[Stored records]
········

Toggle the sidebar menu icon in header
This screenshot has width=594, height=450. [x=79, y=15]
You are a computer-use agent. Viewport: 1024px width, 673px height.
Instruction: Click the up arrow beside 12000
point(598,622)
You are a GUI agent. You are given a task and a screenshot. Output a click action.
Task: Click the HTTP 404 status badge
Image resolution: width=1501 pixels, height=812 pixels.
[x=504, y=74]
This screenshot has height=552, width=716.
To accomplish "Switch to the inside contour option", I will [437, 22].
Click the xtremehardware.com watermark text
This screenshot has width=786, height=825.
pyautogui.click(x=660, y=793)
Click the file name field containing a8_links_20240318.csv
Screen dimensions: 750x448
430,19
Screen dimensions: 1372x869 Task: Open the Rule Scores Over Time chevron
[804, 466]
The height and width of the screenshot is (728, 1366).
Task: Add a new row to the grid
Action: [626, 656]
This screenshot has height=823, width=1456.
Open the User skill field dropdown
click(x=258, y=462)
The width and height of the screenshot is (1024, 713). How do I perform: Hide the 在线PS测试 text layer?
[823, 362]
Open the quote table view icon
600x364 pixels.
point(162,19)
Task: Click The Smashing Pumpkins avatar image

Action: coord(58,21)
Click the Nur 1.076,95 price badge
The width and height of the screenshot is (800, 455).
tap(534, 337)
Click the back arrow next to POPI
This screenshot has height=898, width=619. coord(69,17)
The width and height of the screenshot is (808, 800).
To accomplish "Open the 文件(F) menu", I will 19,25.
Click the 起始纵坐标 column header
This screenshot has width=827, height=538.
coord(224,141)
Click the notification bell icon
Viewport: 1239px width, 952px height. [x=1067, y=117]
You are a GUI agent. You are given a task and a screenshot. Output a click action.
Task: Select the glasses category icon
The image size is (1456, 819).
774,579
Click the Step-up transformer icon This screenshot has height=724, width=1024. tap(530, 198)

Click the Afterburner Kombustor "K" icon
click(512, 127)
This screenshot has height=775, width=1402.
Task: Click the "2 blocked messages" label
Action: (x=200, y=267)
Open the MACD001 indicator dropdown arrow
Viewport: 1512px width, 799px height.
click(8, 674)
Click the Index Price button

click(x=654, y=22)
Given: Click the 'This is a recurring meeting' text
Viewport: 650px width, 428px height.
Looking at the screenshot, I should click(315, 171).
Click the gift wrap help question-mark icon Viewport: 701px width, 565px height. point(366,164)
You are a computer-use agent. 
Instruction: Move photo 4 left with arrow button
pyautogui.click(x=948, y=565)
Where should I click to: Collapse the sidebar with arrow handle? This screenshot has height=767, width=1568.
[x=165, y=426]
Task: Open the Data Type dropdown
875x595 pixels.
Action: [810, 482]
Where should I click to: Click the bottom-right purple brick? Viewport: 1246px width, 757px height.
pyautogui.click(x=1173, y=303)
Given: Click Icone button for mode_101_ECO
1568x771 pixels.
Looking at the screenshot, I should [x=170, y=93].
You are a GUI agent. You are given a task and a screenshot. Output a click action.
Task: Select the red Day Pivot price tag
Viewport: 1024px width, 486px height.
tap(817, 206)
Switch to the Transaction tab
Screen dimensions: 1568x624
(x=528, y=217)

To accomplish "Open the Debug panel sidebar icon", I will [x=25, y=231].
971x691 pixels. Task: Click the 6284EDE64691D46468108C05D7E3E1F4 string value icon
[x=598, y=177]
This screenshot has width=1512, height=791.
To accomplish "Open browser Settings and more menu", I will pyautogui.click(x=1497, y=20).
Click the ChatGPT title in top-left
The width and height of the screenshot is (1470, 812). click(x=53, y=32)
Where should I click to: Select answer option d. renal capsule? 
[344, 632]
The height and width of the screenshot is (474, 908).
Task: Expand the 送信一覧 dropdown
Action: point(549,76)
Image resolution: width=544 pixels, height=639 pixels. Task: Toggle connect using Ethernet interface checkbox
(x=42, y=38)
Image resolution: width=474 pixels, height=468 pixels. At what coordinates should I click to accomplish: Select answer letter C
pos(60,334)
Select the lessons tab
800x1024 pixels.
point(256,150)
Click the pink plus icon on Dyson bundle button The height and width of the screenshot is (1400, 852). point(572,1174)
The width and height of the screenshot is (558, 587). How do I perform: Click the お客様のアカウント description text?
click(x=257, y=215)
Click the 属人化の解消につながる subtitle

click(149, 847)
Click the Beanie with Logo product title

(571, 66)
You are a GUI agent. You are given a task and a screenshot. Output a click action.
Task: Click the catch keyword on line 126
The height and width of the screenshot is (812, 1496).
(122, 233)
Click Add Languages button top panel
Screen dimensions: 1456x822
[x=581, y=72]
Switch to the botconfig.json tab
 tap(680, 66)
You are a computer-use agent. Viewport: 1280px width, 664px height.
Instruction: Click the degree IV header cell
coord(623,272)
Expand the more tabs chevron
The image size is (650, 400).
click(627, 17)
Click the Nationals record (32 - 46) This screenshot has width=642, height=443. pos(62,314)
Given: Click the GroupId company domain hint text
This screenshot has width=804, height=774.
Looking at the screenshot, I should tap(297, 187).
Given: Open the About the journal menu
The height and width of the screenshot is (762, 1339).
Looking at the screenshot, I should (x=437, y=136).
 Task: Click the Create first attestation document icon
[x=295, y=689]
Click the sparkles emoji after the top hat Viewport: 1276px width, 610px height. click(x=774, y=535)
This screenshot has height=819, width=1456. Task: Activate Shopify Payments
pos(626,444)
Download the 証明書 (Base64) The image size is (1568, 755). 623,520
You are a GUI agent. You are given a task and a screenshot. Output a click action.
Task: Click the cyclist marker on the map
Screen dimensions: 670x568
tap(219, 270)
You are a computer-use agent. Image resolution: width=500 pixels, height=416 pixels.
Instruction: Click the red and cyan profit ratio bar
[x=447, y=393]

········

Aim of the task:
Reproduce all of the records above verbatim, from first to last.

Solution for this task:
Toggle the sidebar menu icon in header
This screenshot has width=594, height=450. [x=79, y=15]
You are a computer-use agent. Viewport: 1024px width, 673px height.
Instruction: Click the up arrow beside 12000
point(598,622)
You are a GUI agent. You are given a task and a screenshot. Output a click action.
Task: Click the HTTP 404 status badge
Image resolution: width=1501 pixels, height=812 pixels.
[x=504, y=74]
This screenshot has height=552, width=716.
To accomplish "Switch to the inside contour option", I will [437, 22].
Click the xtremehardware.com watermark text
This screenshot has width=786, height=825.
pyautogui.click(x=660, y=793)
Click the file name field containing a8_links_20240318.csv
Screen dimensions: 750x448
430,19
Screen dimensions: 1372x869 Task: Open the Rule Scores Over Time chevron
[804, 466]
The height and width of the screenshot is (728, 1366).
Task: Add a new row to the grid
Action: [626, 656]
This screenshot has height=823, width=1456.
Open the User skill field dropdown
click(x=258, y=462)
The width and height of the screenshot is (1024, 713). How do I perform: Hide the 在线PS测试 text layer?
[823, 362]
Open the quote table view icon
600x364 pixels.
point(162,19)
Task: Click The Smashing Pumpkins avatar image

Action: coord(58,21)
Click the Nur 1.076,95 price badge
The width and height of the screenshot is (800, 455).
tap(534, 337)
Click the back arrow next to POPI
This screenshot has height=898, width=619. coord(69,17)
The width and height of the screenshot is (808, 800).
To accomplish "Open the 文件(F) menu", I will 19,25.
Click the 起始纵坐标 column header
This screenshot has width=827, height=538.
coord(224,141)
Click the notification bell icon
Viewport: 1239px width, 952px height. [x=1067, y=117]
You are a GUI agent. You are given a task and a screenshot. Output a click action.
Task: Select the glasses category icon
The image size is (1456, 819).
774,579
Click the Step-up transformer icon This screenshot has height=724, width=1024. tap(530, 198)

Click the Afterburner Kombustor "K" icon
click(512, 127)
This screenshot has height=775, width=1402.
Task: Click the "2 blocked messages" label
Action: (x=200, y=267)
Open the MACD001 indicator dropdown arrow
Viewport: 1512px width, 799px height.
click(8, 674)
Click the Index Price button

click(x=654, y=22)
Given: Click the 'This is a recurring meeting' text
Viewport: 650px width, 428px height.
Looking at the screenshot, I should click(315, 171).
Click the gift wrap help question-mark icon Viewport: 701px width, 565px height. point(366,164)
You are a computer-use agent. 
Instruction: Move photo 4 left with arrow button
pyautogui.click(x=948, y=565)
Where should I click to: Collapse the sidebar with arrow handle? This screenshot has height=767, width=1568.
[x=165, y=426]
Task: Open the Data Type dropdown
875x595 pixels.
Action: [810, 482]
Where should I click to: Click the bottom-right purple brick? Viewport: 1246px width, 757px height.
pyautogui.click(x=1173, y=303)
Given: Click Icone button for mode_101_ECO
1568x771 pixels.
Looking at the screenshot, I should [x=170, y=93].
You are a GUI agent. You are given a task and a screenshot. Output a click action.
Task: Select the red Day Pivot price tag
Viewport: 1024px width, 486px height.
tap(817, 206)
Switch to the Transaction tab
Screen dimensions: 1568x624
(x=528, y=217)

To accomplish "Open the Debug panel sidebar icon", I will [x=25, y=231].
971x691 pixels. Task: Click the 6284EDE64691D46468108C05D7E3E1F4 string value icon
[x=598, y=177]
This screenshot has width=1512, height=791.
To accomplish "Open browser Settings and more menu", I will pyautogui.click(x=1497, y=20).
Click the ChatGPT title in top-left
The width and height of the screenshot is (1470, 812). click(x=53, y=32)
Where should I click to: Select answer option d. renal capsule? 
[344, 632]
The height and width of the screenshot is (474, 908).
Task: Expand the 送信一覧 dropdown
Action: point(549,76)
Image resolution: width=544 pixels, height=639 pixels. Task: Toggle connect using Ethernet interface checkbox
(x=42, y=38)
Image resolution: width=474 pixels, height=468 pixels. At what coordinates should I click to accomplish: Select answer letter C
pos(60,334)
Select the lessons tab
800x1024 pixels.
point(256,150)
Click the pink plus icon on Dyson bundle button The height and width of the screenshot is (1400, 852). point(572,1174)
The width and height of the screenshot is (558, 587). How do I perform: Click the お客様のアカウント description text?
click(x=257, y=215)
Click the 属人化の解消につながる subtitle

click(149, 847)
Click the Beanie with Logo product title

(571, 66)
You are a GUI agent. You are given a task and a screenshot. Output a click action.
Task: Click the catch keyword on line 126
The height and width of the screenshot is (812, 1496).
(122, 233)
Click Add Languages button top panel
Screen dimensions: 1456x822
[x=581, y=72]
Switch to the botconfig.json tab
 tap(680, 66)
You are a computer-use agent. Viewport: 1280px width, 664px height.
Instruction: Click the degree IV header cell
coord(623,272)
Expand the more tabs chevron
The image size is (650, 400).
click(627, 17)
Click the Nationals record (32 - 46) This screenshot has width=642, height=443. pos(62,314)
Given: Click the GroupId company domain hint text
This screenshot has width=804, height=774.
Looking at the screenshot, I should tap(297, 187).
Given: Open the About the journal menu
The height and width of the screenshot is (762, 1339).
Looking at the screenshot, I should (x=437, y=136).
 Task: Click the Create first attestation document icon
[x=295, y=689]
Click the sparkles emoji after the top hat Viewport: 1276px width, 610px height. click(x=774, y=535)
This screenshot has height=819, width=1456. Task: Activate Shopify Payments
pos(626,444)
Download the 証明書 (Base64) The image size is (1568, 755). 623,520
You are a GUI agent. You are given a task and a screenshot. Output a click action.
Task: Click the cyclist marker on the map
Screen dimensions: 670x568
tap(219, 270)
You are a computer-use agent. Image resolution: width=500 pixels, height=416 pixels.
Instruction: Click the red and cyan profit ratio bar
[x=447, y=393]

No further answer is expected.